- **Your objective**
Your task is to repeat exactly the lines from the one with "This screenshot has height=720, width=1280." through the end of the records, both included; please leave the pictures out.

________________

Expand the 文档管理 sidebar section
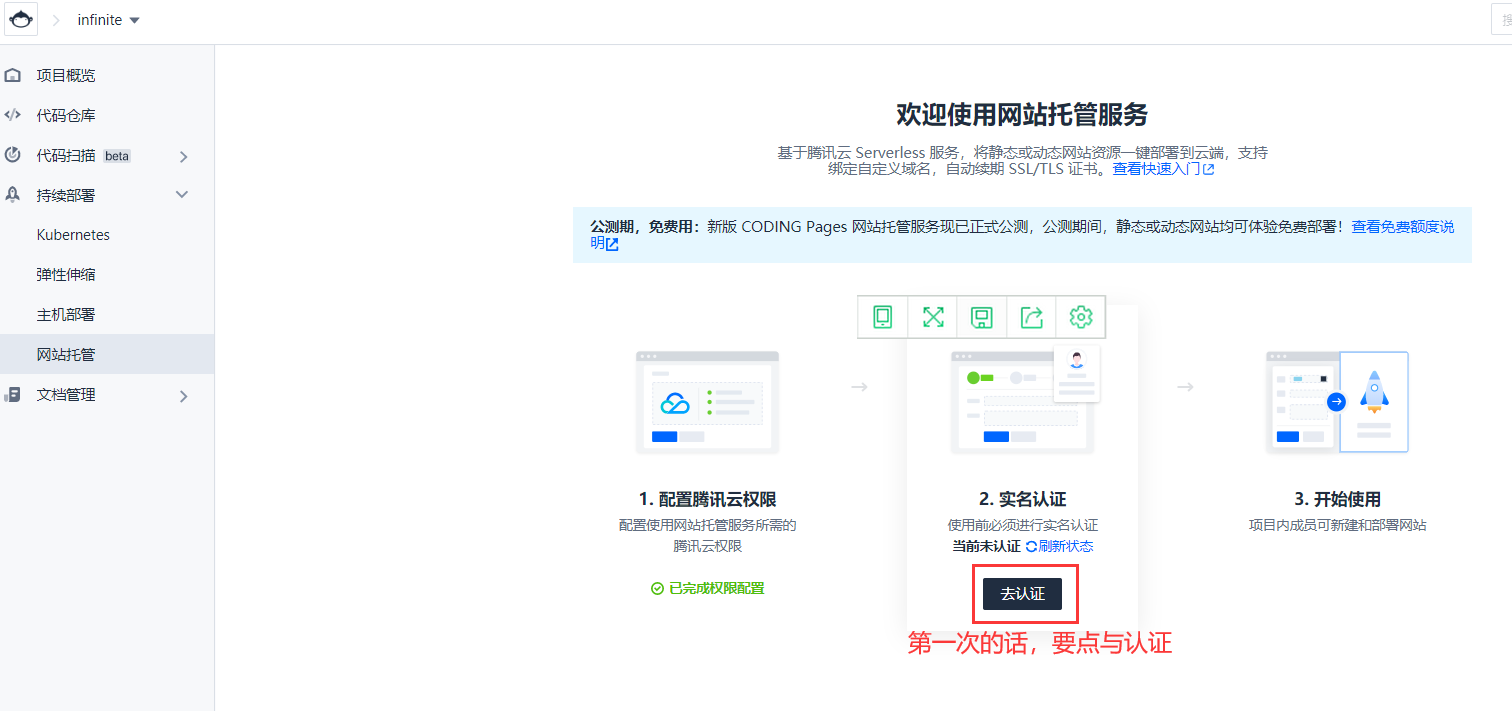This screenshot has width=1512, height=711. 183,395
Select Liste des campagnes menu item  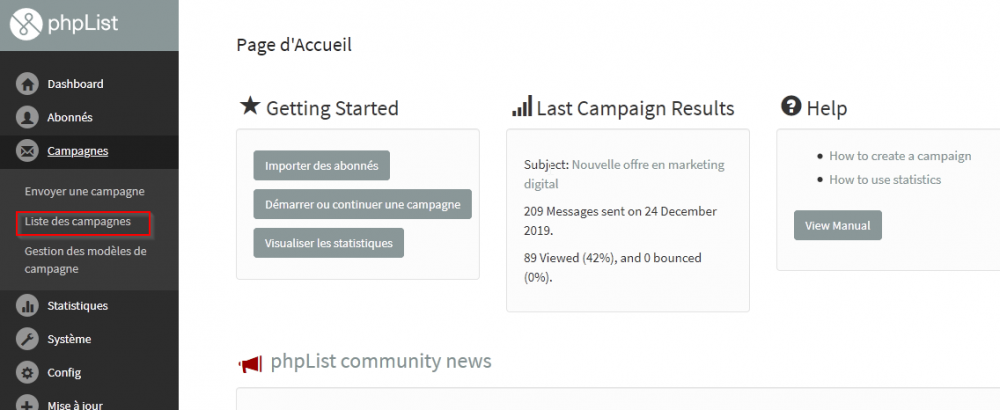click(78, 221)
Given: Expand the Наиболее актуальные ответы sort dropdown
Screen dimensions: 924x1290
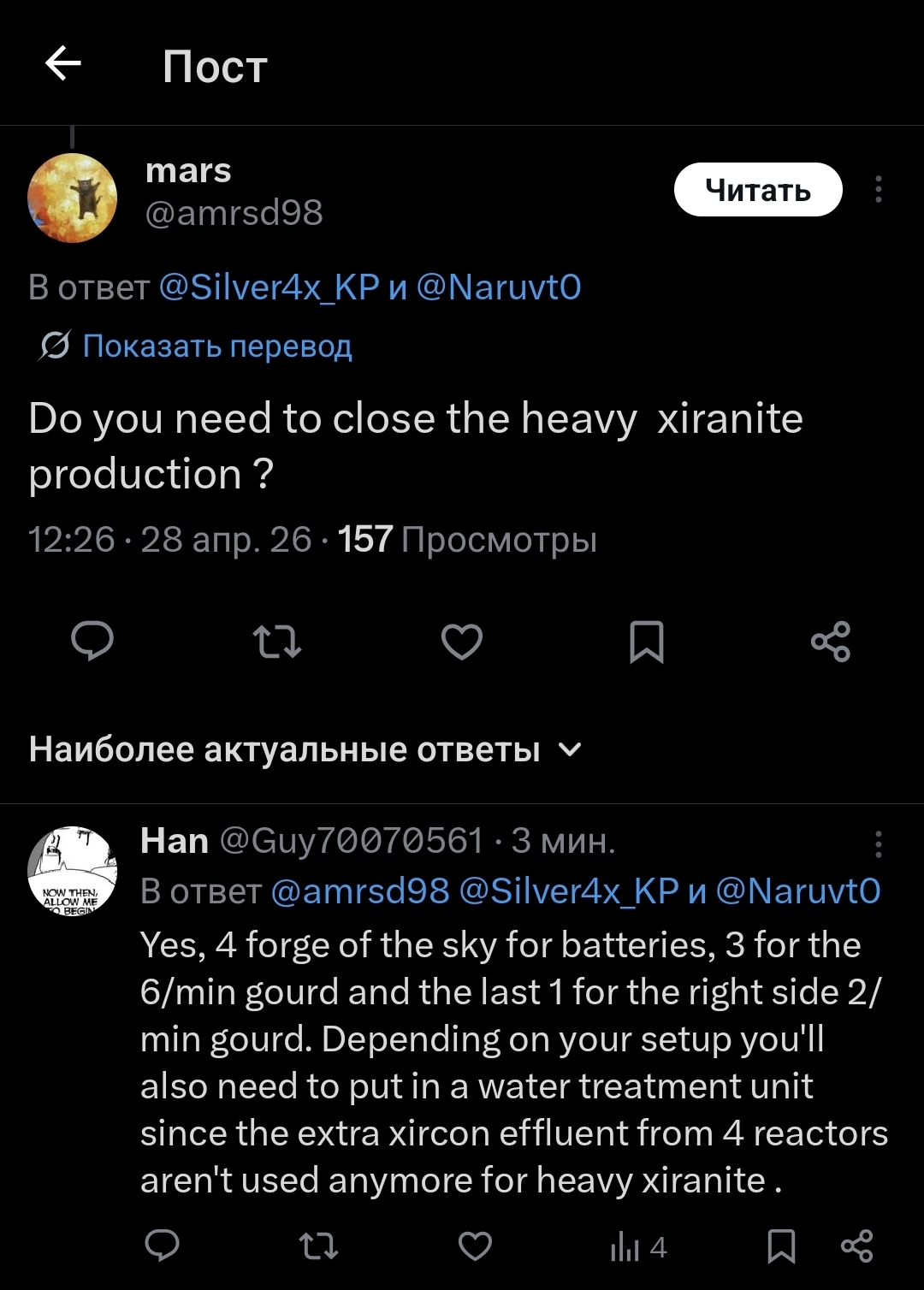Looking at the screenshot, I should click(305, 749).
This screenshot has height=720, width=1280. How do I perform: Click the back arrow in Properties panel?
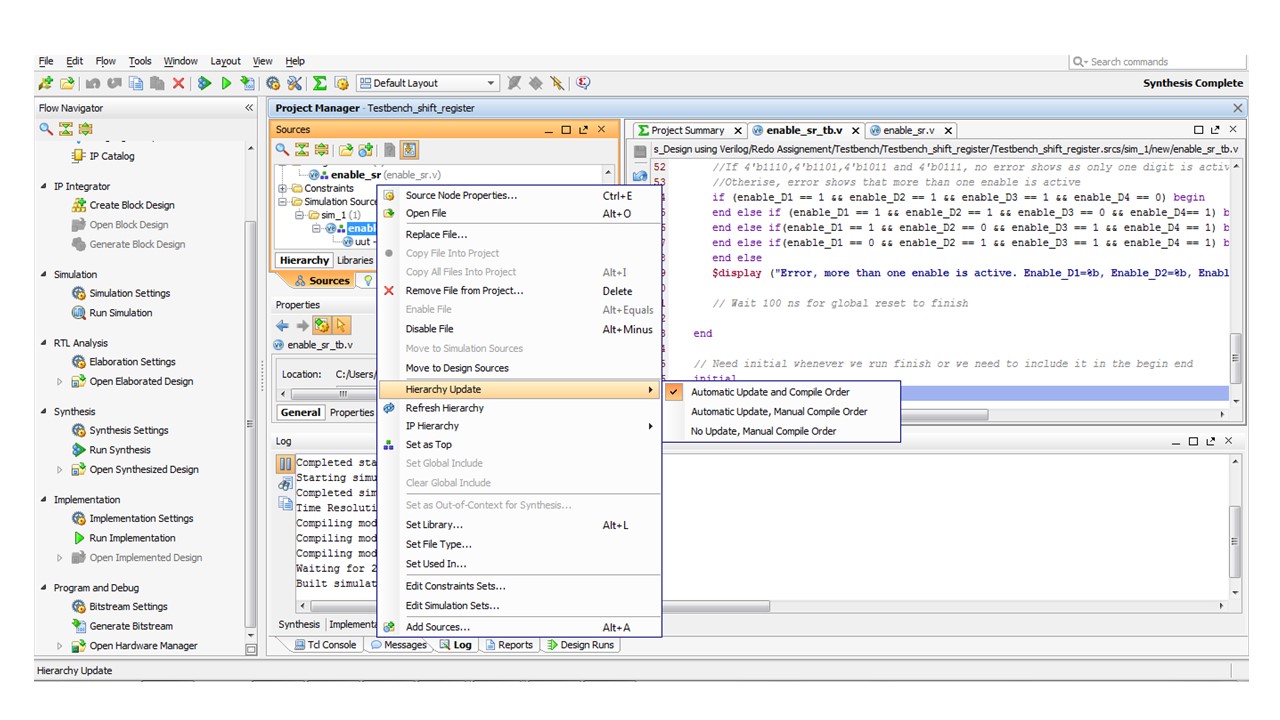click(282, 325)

________________

- **Written response**
This screenshot has height=720, width=1280. How do I perform: Click the back arrow in Properties panel?
click(282, 325)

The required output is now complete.